Ahhhh. I was incredibly excited for my solo road trip through southern Germany. And, I have to say, my blissful cliched thoughts were realized.

the perfectly preserved medieval city of Rothenburg ob der Tauber in northern Bavaria
perfectly preserved medieval town of Rothenburg ob der Tauber

Bavaria is a large swath of southern Germany. Its big city is Munich, the “city of art and beer.”

There are storybook towns dotted around the countryside like Nuremberg, Wurzburg, Fussen, and the adorable Rothenburg ob der Tauber.

Most Bavarian itineraries I’ve seen focus solely on southern Bavaria. Some even include Salzburg. While incredibly lovely, Salzburg is decidedly not in Bavaria.

the medieval town of Fussen at sunset

My 10 days in Bavaria itinerary transports you to both southern and northern Bavaria, for the perfect German road trip. I recommend having 3 bases: Munich, Fussen, and Nuremberg.

Munich and Fussen will cover the south and you’ll experience a big city and small medieval town.

Beautiful Nuremberg is the unofficial capital of northern Bavaria and a perfect base for day trips. It’s now my favorite small city.

the ochre colored Theatinerkirche, a landmark in Munich
the ochre colored Theatinerkirche, a landmark in Munich

Mini History of Bavaria

But before we begin our 10 day Bavaria itinerary, a short history of Bavaria is in order.

Bavaria is a creation of the Wittelsbach dynasty. The family ruled over the state of Bavaria for 800 years. The Wittelsbach preferred fine art and grandiose castles to war.

For a brief period, in the 19th century, Bavaria was elevated to the rank of a kingdom. Bavaria became a monarchy. It was ruled by a succession of kings.

Max Joseph I was the first king.

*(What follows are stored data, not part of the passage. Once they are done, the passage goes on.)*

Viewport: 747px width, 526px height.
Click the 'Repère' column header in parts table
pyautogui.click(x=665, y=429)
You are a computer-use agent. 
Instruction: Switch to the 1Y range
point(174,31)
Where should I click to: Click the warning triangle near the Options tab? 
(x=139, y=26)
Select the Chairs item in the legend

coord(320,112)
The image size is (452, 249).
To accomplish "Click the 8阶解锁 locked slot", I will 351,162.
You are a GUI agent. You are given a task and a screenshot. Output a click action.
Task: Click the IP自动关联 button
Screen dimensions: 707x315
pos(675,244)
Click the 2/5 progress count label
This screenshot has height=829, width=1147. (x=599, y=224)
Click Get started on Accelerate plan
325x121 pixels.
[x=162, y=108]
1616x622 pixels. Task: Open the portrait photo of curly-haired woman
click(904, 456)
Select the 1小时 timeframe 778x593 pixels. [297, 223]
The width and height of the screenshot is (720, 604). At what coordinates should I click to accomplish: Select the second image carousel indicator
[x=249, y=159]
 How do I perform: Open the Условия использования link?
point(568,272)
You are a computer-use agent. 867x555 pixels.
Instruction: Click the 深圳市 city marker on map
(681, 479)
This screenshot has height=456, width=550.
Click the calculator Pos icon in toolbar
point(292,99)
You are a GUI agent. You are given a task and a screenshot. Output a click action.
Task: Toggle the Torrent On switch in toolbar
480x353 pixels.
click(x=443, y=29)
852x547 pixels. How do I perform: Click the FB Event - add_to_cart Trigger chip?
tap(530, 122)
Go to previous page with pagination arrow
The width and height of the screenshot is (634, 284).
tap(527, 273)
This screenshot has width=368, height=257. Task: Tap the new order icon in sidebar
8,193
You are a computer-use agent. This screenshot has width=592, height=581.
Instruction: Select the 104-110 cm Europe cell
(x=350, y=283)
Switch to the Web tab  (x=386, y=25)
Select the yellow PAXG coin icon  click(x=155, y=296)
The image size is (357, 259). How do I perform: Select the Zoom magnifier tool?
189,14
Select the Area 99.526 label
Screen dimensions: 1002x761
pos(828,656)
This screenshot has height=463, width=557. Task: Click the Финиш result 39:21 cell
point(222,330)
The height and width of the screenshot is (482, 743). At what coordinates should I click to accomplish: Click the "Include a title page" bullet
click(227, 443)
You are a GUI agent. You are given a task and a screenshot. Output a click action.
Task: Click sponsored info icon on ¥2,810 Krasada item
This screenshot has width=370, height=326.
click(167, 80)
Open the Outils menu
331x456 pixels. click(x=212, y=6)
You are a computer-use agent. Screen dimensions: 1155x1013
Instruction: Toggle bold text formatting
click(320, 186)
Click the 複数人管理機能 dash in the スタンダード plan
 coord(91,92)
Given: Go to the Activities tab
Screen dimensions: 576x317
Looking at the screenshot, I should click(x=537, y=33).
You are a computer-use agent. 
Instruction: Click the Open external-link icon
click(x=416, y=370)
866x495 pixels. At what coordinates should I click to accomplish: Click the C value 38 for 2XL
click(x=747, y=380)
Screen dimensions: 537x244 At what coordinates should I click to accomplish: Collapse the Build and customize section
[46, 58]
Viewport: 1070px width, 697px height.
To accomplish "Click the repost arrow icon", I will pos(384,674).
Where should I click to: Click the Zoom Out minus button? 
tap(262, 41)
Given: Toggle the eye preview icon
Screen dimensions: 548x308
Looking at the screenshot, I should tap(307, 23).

He expanded Bavaria, adding chunks of Franconia in the north.

Theatinerkirche in Munich
Theatinerkirche Church in Munich

His son, Ludwig I wanted to turn Munich into the “new Athens.” He envisioned the city as a sort of Renaissance revival of science, arts, and literature. He built the beautiful Hohenschwangau Castle.

By far the most famous Bavarian king was Ludwig II. Ludwig came to the throne at just 19 in 1864. He reigned until his mysterious death in 1886.

Ludwig was a famous royal personality in 19th century Europe. He was variously known as the Swan King, the Dream King, the Night King, the Moon King, and the Fairytale King.

Ferdinand von Piloty, King Ludwig II in General's Uniform and Coronation Robe, 1865
Ferdinand von Piloty, King Ludwig II, 1865

Ludwig was tall, handsome, wildly eccentric, and a brooding romantic. He was the ultimate introvert. And just so … impractical. That was part of his charm and enduring mystique. 

Ludwig was the patron of the great Austrian musician Wagner. He was built outrageously expensive fantasy castles in the Alps. The castles reflect his love of romance, opera, and the make believe.

After Ludwig’s death, Kaiser Wilhelm II took the reins of command. He was a happy militarist. But, after protests in Germany, he was forced to abdicate in 1918. That was the end of the Bavarian monarchy.

To this day, though, there is a cult for Made King Ludwig II. Each year millions of tourists now come to see Ludwig’s castles. His famous one is Neuschwanstein. It was his vision of a medieval knight’s castle.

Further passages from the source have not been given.